Challenges in LLM-Based Rex (YouTube’s Perspective):
- Vocabulary and Corpus Size: Billions of YouTube videos compared to 100,000 words in English vocabulary [03:20:44].
- Freshness: Millions of videos added daily require continuous pre-training (on the order of days/hours) to recommend new, relevant content immediately (e.g., Taylor Swift’s new music video) [03:20:51], unlike classical LLM pre-training which is less frequent [03:21:40].
- Scale and Serving Cost: Large LLMs like Gemini Pro are too expensive for billions of daily active users; smaller, efficient models (e.g., Flash) are needed to meet latency and scale requirements, often after significant cost reduction efforts (e.g., 95%+ savings) [03:21:52].
- Balancing Language Capability: Training on semantic IDs can cause the model to “forget” English, requiring strategies like Mixture of Experts [03:25:50].
Solution for Serving Costs: Turn it into an offline problem by removing personalized aspects from the prompt, building an offline recommendations table for popular videos. This allows simple lookup for serving [03:19:10].
Future Directions for LLM and Rexus
- Augmentation to Interaction: LLMs currently augment recommendations invisibly, enhancing quality [03:23:58]. The future involves interactive experiences where users can steer recommendations using natural language, receive explanations for recommendations, and align them with their goals [03:24:28].
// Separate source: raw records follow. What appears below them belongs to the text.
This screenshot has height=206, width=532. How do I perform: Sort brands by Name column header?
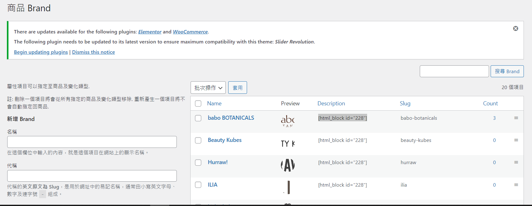(x=214, y=103)
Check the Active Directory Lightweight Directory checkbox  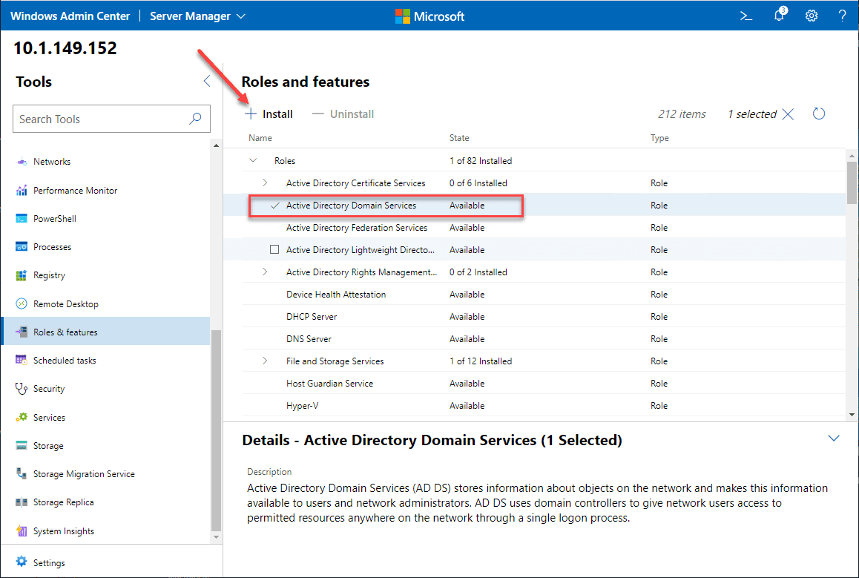pos(274,250)
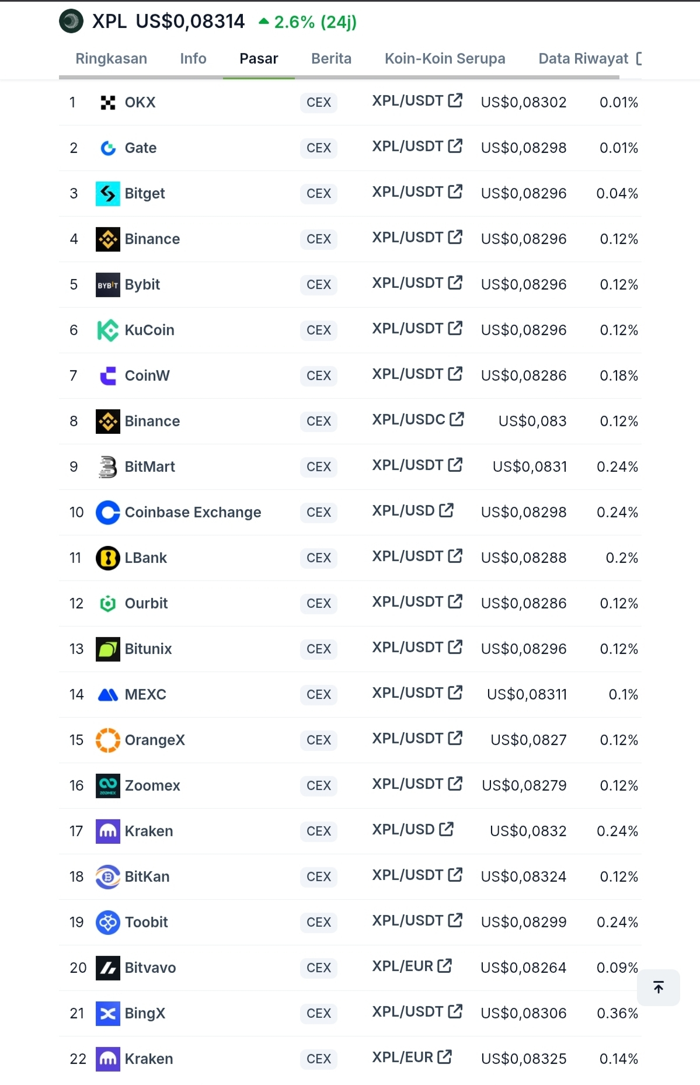
Task: Open external link icon for Binance XPL/USDC
Action: coord(457,419)
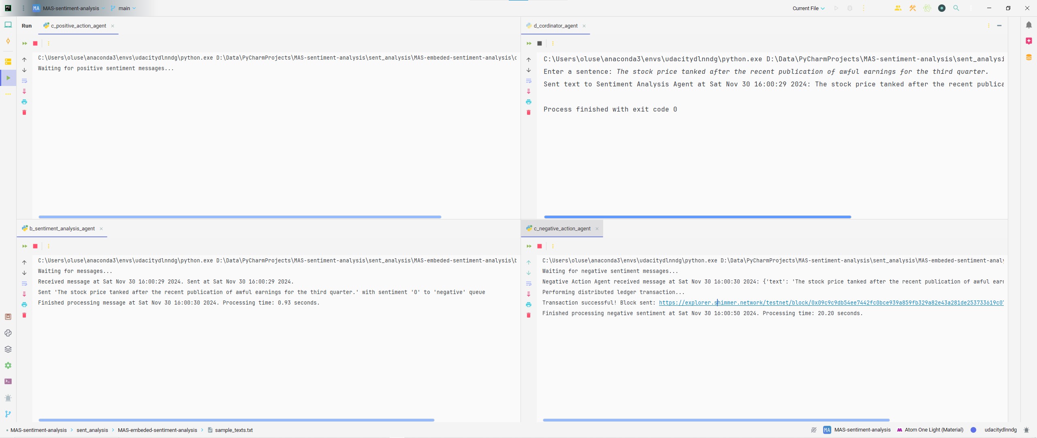Toggle soft-wrap in d_cordinator_agent console

click(529, 81)
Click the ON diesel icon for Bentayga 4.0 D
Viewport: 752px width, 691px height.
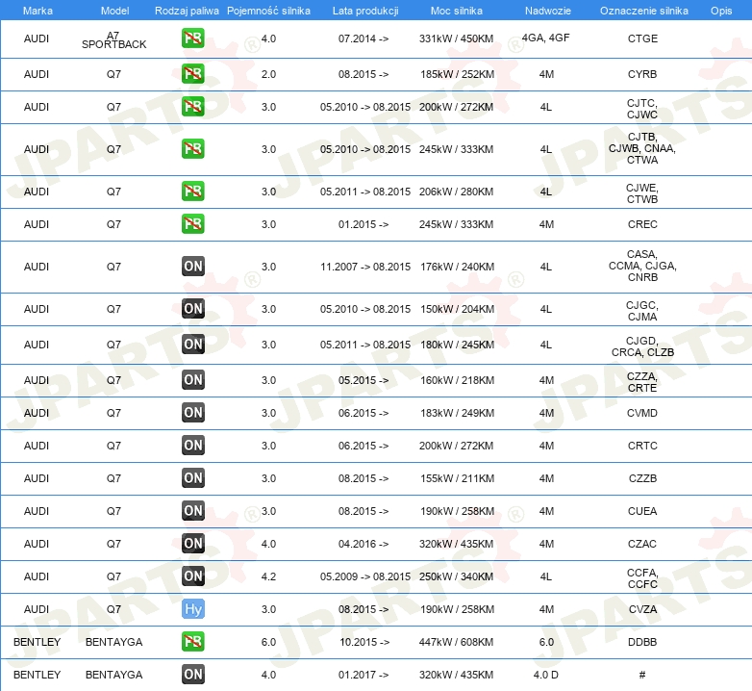pos(193,675)
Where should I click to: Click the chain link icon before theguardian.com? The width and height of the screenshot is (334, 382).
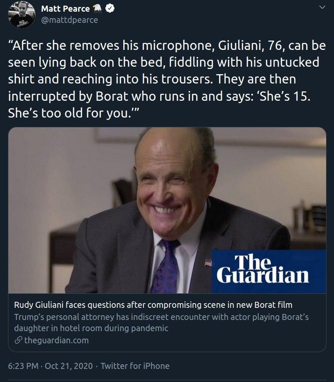(19, 340)
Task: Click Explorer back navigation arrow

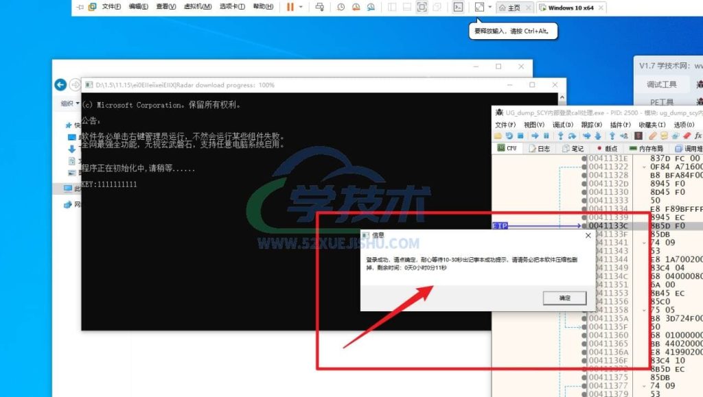Action: coord(60,84)
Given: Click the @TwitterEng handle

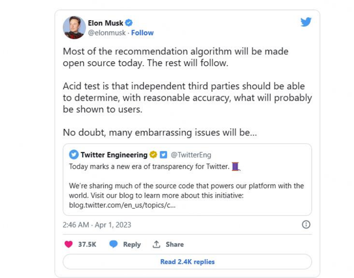Looking at the screenshot, I should click(191, 154).
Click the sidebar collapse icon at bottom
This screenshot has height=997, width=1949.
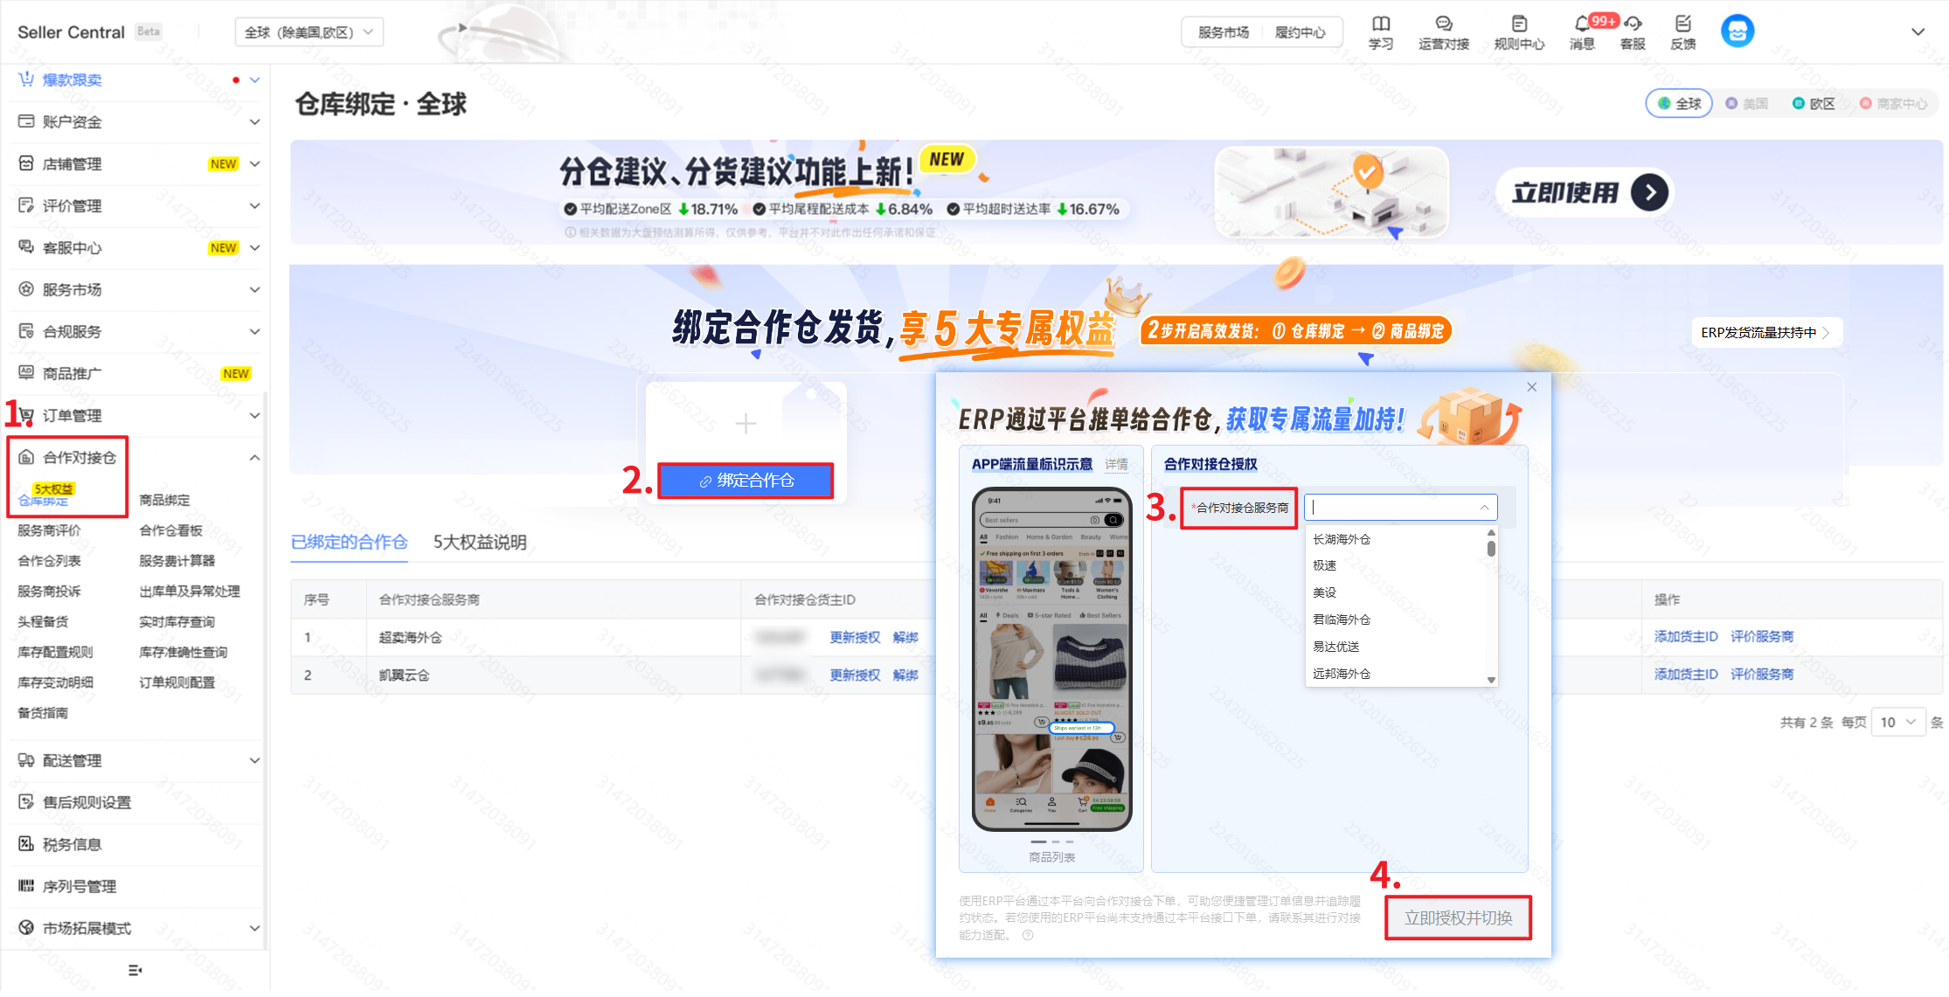point(135,970)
- Blurring Search and Recommendation: The lines between these two domains will blur [03:24:52].
- Generative Content: Recommendations may evolve to personalized versions of content, and eventually, the system might even create content tailored for the user (end-of-one content) [03:25:01].
These advancements highlight a dynamic field where LLMs are not just improving existing recommendation paradigms but enabling entirely new capabilities and experiences.